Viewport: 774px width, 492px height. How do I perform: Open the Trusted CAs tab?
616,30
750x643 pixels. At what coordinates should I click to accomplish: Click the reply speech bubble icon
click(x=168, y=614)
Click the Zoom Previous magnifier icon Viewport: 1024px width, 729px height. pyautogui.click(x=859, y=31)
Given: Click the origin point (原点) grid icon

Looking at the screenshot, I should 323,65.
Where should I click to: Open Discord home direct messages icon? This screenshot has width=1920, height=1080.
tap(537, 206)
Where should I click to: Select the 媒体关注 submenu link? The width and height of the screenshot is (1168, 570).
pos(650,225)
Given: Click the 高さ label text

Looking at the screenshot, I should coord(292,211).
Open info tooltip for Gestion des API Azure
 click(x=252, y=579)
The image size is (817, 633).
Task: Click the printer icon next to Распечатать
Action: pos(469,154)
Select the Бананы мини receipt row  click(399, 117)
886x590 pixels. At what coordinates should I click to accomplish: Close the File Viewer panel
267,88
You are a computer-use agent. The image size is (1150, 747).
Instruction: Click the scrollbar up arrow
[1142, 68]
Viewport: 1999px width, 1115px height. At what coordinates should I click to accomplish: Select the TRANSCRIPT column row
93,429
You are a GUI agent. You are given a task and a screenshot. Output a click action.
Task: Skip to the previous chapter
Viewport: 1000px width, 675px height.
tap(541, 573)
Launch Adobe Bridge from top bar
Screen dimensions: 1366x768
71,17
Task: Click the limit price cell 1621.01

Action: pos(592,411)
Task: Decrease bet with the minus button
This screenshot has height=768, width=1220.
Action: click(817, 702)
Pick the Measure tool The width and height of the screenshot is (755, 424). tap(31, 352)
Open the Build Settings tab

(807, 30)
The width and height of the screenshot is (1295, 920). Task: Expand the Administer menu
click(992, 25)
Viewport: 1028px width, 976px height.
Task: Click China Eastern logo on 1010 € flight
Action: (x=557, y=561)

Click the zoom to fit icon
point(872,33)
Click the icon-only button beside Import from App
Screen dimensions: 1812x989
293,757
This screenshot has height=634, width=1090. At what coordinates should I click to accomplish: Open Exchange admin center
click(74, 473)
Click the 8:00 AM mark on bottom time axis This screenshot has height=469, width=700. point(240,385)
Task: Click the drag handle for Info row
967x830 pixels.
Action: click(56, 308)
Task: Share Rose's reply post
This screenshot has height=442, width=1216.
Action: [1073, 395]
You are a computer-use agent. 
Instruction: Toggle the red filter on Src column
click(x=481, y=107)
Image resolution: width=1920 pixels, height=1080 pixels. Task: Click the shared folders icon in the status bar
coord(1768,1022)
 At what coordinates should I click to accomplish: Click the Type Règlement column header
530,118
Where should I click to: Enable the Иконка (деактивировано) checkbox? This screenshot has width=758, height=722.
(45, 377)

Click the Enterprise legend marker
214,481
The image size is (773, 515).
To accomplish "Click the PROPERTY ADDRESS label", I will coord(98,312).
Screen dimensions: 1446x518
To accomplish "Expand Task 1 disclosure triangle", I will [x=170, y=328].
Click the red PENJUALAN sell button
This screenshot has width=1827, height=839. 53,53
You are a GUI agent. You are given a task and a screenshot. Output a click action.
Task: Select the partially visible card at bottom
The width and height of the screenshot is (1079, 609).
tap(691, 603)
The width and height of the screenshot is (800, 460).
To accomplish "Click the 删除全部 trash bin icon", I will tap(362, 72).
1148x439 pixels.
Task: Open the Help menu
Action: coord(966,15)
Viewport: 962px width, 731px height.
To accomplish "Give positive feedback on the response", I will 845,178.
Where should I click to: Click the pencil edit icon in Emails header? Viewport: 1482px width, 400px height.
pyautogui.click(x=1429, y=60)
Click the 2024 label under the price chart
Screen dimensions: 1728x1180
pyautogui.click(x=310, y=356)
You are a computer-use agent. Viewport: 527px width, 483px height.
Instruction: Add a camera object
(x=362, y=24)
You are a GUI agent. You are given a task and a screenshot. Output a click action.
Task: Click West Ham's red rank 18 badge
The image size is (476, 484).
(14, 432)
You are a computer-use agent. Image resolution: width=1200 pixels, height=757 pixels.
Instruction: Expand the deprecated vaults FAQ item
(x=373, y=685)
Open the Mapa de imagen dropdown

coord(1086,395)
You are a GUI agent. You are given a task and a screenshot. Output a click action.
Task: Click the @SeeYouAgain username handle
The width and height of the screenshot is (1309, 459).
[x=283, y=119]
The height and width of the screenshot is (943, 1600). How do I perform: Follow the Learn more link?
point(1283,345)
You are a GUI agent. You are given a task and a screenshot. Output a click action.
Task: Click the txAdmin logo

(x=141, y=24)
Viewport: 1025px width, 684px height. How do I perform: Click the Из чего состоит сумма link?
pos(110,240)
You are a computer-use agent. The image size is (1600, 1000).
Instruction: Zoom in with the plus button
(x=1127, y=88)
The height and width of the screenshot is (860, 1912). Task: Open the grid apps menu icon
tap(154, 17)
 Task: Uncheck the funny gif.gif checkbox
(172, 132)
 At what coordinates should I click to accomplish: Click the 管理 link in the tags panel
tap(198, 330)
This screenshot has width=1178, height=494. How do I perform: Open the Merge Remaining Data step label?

+--

_Objective:_
Reproduce every line of the records above as a numbered list, omitting any blank lines.

_Solution below:_
1. Viewport: 774px width, 492px height. How do I perform: Open the Trusted CAs tab?
2. 616,30
3. 750x643 pixels. At what coordinates should I click to accomplish: Click the reply speech bubble icon
4. click(x=168, y=614)
5. Click the Zoom Previous magnifier icon Viewport: 1024px width, 729px height. pyautogui.click(x=859, y=31)
6. Given: Click the origin point (原点) grid icon
7. Looking at the screenshot, I should 323,65.
8. Where should I click to: Open Discord home direct messages icon? This screenshot has width=1920, height=1080.
9. tap(537, 206)
10. Where should I click to: Select the 媒体关注 submenu link? The width and height of the screenshot is (1168, 570).
11. pos(650,225)
12. Given: Click the 高さ label text
13. Looking at the screenshot, I should coord(292,211).
14. Open info tooltip for Gestion des API Azure
15.  click(x=252, y=579)
16. The image size is (817, 633).
17. Task: Click the printer icon next to Распечатать
18. Action: pos(469,154)
19. Select the Бананы мини receipt row  click(399, 117)
20. 886x590 pixels. At what coordinates should I click to accomplish: Close the File Viewer panel
21. 267,88
22. You are a computer-use agent. The image size is (1150, 747).
23. Instruction: Click the scrollbar up arrow
24. [1142, 68]
25. Viewport: 1999px width, 1115px height. At what coordinates should I click to accomplish: Select the TRANSCRIPT column row
26. 93,429
27. You are a GUI agent. You are given a task and a screenshot. Output a click action.
28. Task: Skip to the previous chapter
29. Viewport: 1000px width, 675px height.
30. tap(541, 573)
31. Launch Adobe Bridge from top bar
32. Screen dimensions: 1366x768
33. 71,17
34. Task: Click the limit price cell 1621.01
35. Action: pos(592,411)
36. Task: Decrease bet with the minus button
37. This screenshot has height=768, width=1220.
38. Action: click(817, 702)
39. Pick the Measure tool The width and height of the screenshot is (755, 424). tap(31, 352)
40. Open the Build Settings tab
41. (807, 30)
42. The width and height of the screenshot is (1295, 920). Task: Expand the Administer menu
43. click(992, 25)
44. Viewport: 1028px width, 976px height.
45. Task: Click China Eastern logo on 1010 € flight
46. Action: (x=557, y=561)
47. Click the zoom to fit icon
48. point(872,33)
49. Click the icon-only button beside Import from App
50. Screen dimensions: 1812x989
51. 293,757
52. This screenshot has height=634, width=1090. At what coordinates should I click to accomplish: Open Exchange admin center
53. click(74, 473)
54. Click the 8:00 AM mark on bottom time axis This screenshot has height=469, width=700. point(240,385)
55. Task: Click the drag handle for Info row
56. 967x830 pixels.
57. Action: click(56, 308)
58. Task: Share Rose's reply post
59. This screenshot has height=442, width=1216.
60. Action: [1073, 395]
61. You are a computer-use agent. 
62. Instruction: Toggle the red filter on Src column
63. click(x=481, y=107)
64. Image resolution: width=1920 pixels, height=1080 pixels. Task: Click the shared folders icon in the status bar
65. coord(1768,1022)
66.  At what coordinates should I click to accomplish: Click the Type Règlement column header
67. 530,118
68. Where should I click to: Enable the Иконка (деактивировано) checkbox? This screenshot has width=758, height=722.
69. (45, 377)
70. Click the Enterprise legend marker
71. 214,481
72. The image size is (773, 515).
73. To accomplish "Click the PROPERTY ADDRESS label", I will coord(98,312).
74. Screen dimensions: 1446x518
75. To accomplish "Expand Task 1 disclosure triangle", I will [x=170, y=328].
76. Click the red PENJUALAN sell button
77. This screenshot has width=1827, height=839. 53,53
78. You are a GUI agent. You are given a task and a screenshot. Output a click action.
79. Task: Select the partially visible card at bottom
80. The width and height of the screenshot is (1079, 609).
81. tap(691, 603)
82. The width and height of the screenshot is (800, 460).
83. To accomplish "Click the 删除全部 trash bin icon", I will tap(362, 72).
84. 1148x439 pixels.
85. Task: Open the Help menu
86. Action: coord(966,15)
87. Viewport: 962px width, 731px height.
88. To accomplish "Give positive feedback on the response", I will 845,178.
89. Where should I click to: Click the pencil edit icon in Emails header? Viewport: 1482px width, 400px height.
90. pyautogui.click(x=1429, y=60)
91. Click the 2024 label under the price chart
92. Screen dimensions: 1728x1180
93. pyautogui.click(x=310, y=356)
94. You are a computer-use agent. Viewport: 527px width, 483px height.
95. Instruction: Add a camera object
96. (x=362, y=24)
97. You are a GUI agent. You are given a task and a screenshot. Output a click action.
98. Task: Click West Ham's red rank 18 badge
99. The image size is (476, 484).
100. (14, 432)
101. You are a computer-use agent. Image resolution: width=1200 pixels, height=757 pixels.
102. Instruction: Expand the deprecated vaults FAQ item
103. (x=373, y=685)
104. Open the Mapa de imagen dropdown
105. coord(1086,395)
106. You are a GUI agent. You are given a task and a screenshot. Output a click action.
107. Task: Click the @SeeYouAgain username handle
108. The width and height of the screenshot is (1309, 459).
109. [x=283, y=119]
110. The height and width of the screenshot is (943, 1600). How do I perform: Follow the Learn more link?
111. point(1283,345)
112. You are a GUI agent. You are given a task and a screenshot. Output a click action.
113. Task: Click the txAdmin logo
114. (x=141, y=24)
115. Viewport: 1025px width, 684px height. How do I perform: Click the Из чего состоит сумма link?
116. pos(110,240)
117. You are a computer-use agent. The image size is (1600, 1000).
118. Instruction: Zoom in with the plus button
119. (x=1127, y=88)
120. The height and width of the screenshot is (860, 1912). Task: Open the grid apps menu icon
121. tap(154, 17)
122.  Task: Uncheck the funny gif.gif checkbox
123. (172, 132)
124.  At what coordinates should I click to accomplish: Click the 管理 link in the tags panel
125. tap(198, 330)
126. This screenshot has width=1178, height=494. How do I perform: Open the Merge Remaining Data step label?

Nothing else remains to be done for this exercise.